Stored items from a collection
::::::

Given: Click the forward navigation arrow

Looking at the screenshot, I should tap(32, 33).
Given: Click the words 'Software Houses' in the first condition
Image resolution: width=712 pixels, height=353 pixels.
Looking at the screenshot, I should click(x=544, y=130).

::::::

> WHAT NEEDS TO BE DONE: Repeat each record exactly. Omit nothing.

> ANSWER TO THE EXERCISE:
Given: Click the forward navigation arrow

Looking at the screenshot, I should tap(32, 33).
Given: Click the words 'Software Houses' in the first condition
Image resolution: width=712 pixels, height=353 pixels.
Looking at the screenshot, I should click(x=544, y=130).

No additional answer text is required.